◆ SELECTED EXCERPT ◆
-- begin --
Organisational Response to Terrorism

New whitepaper: Why you need more than just a business continuity plan.

Continuing business activities in the immediate aftermath of a terrorist attack is easier said than done, according to Dr Sandra Bell, Sungard Availability Services’ head of resilience consulting (Europe), in her newly-published white paper Organisational Response to Terrorism – why you need more than just business continuity. While effective Business Continuity and ICT Disaster Recovery plans will, in most cases, get an organisation back on track, companies must realise that the whole eco-system within which they operate has also been damaged and consider the effects on their wider business networks.

So, while overcoming their immediate practical issues such as prolonged denial of access to buildings, either due to damage or because of evidence-gathering activities, organisations should also pay close attention to their stakeholder relationships.


Perception is everything

In the business continuity world, we place great emphasis on getting back to ‘business as usual (BAU)’ following disruptive incidents such as a terrorist attack.   However, Dr Bell points out that trust between members of the business ecosystem can be easily broken if the organisation’s response is seen by employees, partners, clients or stakeholders to be overly selfish, insular or entirely commercially-focused. Likewise, if insufficient empathy is displayed in the face of public outrage, an organisation’s position within the socio-economic web can be threatened.
-- end --
◆ THE DATA ◆
-- begin --
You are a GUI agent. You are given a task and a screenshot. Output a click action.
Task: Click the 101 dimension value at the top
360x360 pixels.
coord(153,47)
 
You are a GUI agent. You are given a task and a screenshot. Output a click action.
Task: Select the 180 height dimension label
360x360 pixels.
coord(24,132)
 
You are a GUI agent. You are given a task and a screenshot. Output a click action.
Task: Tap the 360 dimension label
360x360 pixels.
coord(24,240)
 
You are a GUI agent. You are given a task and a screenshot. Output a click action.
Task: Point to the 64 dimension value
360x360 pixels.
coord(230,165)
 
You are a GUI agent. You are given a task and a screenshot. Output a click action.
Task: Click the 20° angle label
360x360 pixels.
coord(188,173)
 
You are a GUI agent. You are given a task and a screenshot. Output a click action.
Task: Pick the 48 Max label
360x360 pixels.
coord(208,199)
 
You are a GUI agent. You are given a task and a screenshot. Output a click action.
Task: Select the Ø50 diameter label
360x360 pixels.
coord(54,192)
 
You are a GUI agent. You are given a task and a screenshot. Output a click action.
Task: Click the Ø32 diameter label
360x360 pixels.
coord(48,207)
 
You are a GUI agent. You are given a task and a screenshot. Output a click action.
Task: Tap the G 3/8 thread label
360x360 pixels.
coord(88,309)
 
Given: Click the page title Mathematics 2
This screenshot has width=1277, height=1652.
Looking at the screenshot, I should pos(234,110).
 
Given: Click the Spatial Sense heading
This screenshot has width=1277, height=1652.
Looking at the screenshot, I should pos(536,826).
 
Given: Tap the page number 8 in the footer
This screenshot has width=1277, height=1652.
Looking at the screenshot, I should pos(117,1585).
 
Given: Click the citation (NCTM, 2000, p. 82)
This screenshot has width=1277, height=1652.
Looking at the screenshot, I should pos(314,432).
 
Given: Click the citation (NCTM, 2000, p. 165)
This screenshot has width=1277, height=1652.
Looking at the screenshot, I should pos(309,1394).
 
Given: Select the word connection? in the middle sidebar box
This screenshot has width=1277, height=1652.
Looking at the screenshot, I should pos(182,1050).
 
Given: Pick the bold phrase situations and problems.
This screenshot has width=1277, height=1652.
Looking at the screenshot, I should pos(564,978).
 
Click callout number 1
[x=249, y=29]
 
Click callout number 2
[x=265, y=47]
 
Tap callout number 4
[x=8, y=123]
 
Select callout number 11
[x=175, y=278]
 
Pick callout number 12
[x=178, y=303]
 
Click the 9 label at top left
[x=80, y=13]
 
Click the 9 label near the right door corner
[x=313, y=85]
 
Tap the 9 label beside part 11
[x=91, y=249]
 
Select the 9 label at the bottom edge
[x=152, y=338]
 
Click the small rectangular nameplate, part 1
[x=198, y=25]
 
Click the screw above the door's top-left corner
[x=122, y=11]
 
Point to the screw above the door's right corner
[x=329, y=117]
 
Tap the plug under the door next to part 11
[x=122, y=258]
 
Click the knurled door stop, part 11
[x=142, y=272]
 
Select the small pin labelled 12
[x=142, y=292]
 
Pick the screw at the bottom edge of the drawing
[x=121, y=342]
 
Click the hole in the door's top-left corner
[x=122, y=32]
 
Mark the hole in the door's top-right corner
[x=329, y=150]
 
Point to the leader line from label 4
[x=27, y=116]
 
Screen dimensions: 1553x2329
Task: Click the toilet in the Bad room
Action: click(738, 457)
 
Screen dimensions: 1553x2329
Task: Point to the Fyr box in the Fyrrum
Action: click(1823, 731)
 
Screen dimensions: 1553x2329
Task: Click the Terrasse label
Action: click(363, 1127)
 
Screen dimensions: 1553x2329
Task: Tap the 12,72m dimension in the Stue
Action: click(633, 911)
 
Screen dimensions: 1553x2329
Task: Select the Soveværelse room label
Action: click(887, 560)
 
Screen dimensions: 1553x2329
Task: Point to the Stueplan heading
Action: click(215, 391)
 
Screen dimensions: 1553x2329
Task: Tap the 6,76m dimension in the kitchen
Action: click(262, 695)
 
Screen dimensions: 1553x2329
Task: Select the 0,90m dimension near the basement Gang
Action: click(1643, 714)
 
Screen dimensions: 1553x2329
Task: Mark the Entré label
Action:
-- end --
◆ WRITTEN TASKS ◆
a) Transcribe the passage on organizational response to terrorism from "Continuing business activities" to "their stakeholder relationships.".
b) Please rewrite the entries from the line with "Click the 9 label near the right door corner" to the line with "[x=122, y=11]", both included. Swap "label" for "tag" and leave everything else unchanged.

◆ CORRECT ANSWERS ◆
a)
Continuing business activities in the immediate aftermath of a terrorist attack is easier said than done, according to Dr Sandra Bell, Sungard Availability Services’ head of resilience consulting (Europe), in her newly-published white paper Organisational Response to Terrorism – why you need more than just business continuity. While effective Business Continuity and ICT Disaster Recovery plans will, in most cases, get an organisation back on track, companies must realise that the whole eco-system within which they operate has also been damaged and consider the effects on their wider business networks.

So, while overcoming their immediate practical issues such as prolonged denial of access to buildings, either due to damage or because of evidence-gathering activities, organisations should also pay close attention to their stakeholder relationships.

b)
Click the 9 tag near the right door corner
[x=313, y=85]
 
Tap the 9 tag beside part 11
[x=91, y=249]
 
Select the 9 tag at the bottom edge
[x=152, y=338]
 
Click the small rectangular nameplate, part 1
[x=198, y=25]
 
Click the screw above the door's top-left corner
[x=122, y=11]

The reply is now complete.